Looking at my own case as well, I find that people who develop dystonia tend to play the piano while clenching their hands more than necessary.
It is important to retain an arch in the back of the hand to support the fingers on the keyboard.
By holding your hands in a manner that clearly shows the metacarpophalangeal joints, the excessive contraction of your hand is prevented. Thus, the independent movement of fingers is supported.

Thumbs

Compared to the other four fingers, thumbs have a completely different shape, function and movement while playing music, and the position of the fingertips when touching the keys is completely different.
I do not have dystonia in my thumbs, and I do not have an experience with rehabilitation, but there is one thing I would like to be paid attention on.
The distal interphalangeal joints of thumbs should not bend toward the palm unnecessarily; they should never bend toward the palm unless pressure is consciously applied.
Unconscious maintenance of pressure such as this is a trigger for dystonia.

Epilogue

I have provided descriptions of the approach that I took after years of struggle, but symptoms vary for each person living with dystonia.
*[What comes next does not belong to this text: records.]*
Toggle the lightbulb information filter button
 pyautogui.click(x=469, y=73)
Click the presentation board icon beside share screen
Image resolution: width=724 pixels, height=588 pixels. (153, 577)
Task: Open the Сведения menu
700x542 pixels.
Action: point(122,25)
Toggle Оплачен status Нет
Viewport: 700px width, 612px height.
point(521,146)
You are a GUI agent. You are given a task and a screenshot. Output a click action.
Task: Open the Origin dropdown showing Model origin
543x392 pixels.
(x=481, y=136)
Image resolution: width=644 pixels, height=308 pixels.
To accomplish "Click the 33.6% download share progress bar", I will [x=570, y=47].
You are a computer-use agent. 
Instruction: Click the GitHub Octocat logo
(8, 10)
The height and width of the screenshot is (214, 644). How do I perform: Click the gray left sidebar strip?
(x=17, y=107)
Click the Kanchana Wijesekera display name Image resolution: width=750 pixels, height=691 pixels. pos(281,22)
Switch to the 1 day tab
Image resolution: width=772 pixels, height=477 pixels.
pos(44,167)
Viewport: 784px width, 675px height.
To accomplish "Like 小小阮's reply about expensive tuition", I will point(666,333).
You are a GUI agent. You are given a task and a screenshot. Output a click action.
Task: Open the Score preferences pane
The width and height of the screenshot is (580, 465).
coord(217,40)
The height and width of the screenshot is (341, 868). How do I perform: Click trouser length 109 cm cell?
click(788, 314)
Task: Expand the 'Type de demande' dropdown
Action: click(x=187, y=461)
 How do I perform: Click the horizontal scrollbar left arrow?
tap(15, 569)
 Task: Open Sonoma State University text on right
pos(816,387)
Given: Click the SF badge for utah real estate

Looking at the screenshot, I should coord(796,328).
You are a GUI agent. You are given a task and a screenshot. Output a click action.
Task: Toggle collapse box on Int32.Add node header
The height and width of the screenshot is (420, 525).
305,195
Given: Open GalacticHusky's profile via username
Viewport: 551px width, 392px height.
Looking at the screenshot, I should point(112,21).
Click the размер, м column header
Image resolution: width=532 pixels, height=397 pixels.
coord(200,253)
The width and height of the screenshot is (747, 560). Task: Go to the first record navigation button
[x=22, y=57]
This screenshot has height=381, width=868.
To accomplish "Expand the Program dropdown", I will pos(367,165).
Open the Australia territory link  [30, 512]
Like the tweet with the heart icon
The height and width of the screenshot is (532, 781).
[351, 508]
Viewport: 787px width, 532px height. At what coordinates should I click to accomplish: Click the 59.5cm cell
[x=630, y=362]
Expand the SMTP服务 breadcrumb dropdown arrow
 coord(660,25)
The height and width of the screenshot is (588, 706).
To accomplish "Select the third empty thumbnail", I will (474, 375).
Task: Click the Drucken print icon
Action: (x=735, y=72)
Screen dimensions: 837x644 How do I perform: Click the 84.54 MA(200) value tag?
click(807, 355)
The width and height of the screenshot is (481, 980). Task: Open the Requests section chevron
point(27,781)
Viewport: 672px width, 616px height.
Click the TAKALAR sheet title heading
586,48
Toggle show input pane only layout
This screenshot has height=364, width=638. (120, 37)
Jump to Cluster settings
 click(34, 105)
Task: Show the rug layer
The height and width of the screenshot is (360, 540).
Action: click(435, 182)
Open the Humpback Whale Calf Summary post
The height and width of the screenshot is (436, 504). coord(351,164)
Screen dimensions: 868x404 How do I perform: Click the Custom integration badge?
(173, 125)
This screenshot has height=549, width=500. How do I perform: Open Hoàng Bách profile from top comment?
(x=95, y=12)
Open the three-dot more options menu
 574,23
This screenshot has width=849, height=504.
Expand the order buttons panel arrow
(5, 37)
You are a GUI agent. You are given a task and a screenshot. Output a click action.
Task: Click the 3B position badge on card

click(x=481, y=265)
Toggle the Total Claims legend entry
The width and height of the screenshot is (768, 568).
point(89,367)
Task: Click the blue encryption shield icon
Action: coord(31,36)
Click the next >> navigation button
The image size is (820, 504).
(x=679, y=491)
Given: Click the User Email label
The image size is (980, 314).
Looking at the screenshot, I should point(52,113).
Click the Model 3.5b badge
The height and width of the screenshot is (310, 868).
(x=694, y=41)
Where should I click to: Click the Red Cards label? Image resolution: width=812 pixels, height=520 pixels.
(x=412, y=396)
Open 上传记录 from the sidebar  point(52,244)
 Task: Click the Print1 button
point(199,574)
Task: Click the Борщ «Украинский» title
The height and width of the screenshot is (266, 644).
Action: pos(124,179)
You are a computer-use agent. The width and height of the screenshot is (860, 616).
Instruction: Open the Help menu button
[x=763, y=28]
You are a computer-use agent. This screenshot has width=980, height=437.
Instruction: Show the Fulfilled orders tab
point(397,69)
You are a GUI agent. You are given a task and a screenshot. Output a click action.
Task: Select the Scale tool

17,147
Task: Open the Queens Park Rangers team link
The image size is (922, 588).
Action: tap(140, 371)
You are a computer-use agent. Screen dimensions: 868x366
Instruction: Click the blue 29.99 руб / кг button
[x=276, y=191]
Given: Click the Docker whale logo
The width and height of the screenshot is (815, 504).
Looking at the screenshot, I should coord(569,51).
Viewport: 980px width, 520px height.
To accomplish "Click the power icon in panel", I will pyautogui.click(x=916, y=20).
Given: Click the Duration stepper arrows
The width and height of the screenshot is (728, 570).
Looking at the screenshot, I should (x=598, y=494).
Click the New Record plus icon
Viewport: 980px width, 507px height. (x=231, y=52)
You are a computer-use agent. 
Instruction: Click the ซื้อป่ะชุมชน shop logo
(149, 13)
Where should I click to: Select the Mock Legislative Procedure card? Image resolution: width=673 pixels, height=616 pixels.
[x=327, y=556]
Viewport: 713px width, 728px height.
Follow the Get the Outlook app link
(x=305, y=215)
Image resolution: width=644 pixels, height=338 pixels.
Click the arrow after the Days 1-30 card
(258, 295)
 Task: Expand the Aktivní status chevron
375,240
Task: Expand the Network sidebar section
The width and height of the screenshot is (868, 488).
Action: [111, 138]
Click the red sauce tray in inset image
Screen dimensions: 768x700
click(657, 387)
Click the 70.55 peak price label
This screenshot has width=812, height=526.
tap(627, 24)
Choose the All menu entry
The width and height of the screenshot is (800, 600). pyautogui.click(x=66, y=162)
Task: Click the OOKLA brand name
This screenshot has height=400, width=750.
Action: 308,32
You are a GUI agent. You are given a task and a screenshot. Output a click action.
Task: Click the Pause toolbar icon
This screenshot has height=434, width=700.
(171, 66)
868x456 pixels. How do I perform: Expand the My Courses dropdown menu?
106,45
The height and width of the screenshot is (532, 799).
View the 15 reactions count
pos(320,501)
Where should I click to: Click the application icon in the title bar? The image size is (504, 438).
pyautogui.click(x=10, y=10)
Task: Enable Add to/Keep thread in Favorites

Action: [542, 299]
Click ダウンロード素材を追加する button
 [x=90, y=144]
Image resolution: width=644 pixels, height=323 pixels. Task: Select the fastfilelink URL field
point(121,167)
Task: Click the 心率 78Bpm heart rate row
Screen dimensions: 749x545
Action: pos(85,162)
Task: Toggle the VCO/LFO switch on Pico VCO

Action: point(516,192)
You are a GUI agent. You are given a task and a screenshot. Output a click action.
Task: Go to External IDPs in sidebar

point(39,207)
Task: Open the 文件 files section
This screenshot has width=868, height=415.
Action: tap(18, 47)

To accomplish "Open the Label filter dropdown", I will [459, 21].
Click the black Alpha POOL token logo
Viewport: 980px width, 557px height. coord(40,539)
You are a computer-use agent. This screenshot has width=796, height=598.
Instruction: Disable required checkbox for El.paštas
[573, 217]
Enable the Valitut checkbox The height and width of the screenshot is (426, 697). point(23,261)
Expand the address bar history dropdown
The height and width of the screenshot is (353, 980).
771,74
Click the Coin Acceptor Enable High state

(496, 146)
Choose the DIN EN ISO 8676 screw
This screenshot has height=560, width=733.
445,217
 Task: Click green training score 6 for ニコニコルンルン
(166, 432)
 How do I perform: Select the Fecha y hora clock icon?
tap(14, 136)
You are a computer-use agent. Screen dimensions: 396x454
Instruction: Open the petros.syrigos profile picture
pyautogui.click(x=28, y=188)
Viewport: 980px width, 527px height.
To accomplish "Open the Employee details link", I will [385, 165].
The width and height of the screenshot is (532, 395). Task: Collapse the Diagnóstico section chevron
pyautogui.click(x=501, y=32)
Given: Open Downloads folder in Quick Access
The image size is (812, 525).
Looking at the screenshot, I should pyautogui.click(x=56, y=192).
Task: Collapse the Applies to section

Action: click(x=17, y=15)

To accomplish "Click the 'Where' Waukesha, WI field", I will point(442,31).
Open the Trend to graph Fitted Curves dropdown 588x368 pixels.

Thus, my approach may not work for everyone.
The style of play that is the basis of this approach may not be new to a small number of instructors and pianists. However, it is not a common style, and some may find it difficult to understand.
As such, I hope this approach will become well known as an option with which one can deal with dystonia and play the piano freely again.
With acknowledgement of and respect for the individual nature of the hands of each person teaching the piano, it is important to nurture their talent with flexibility, instead of uniformity.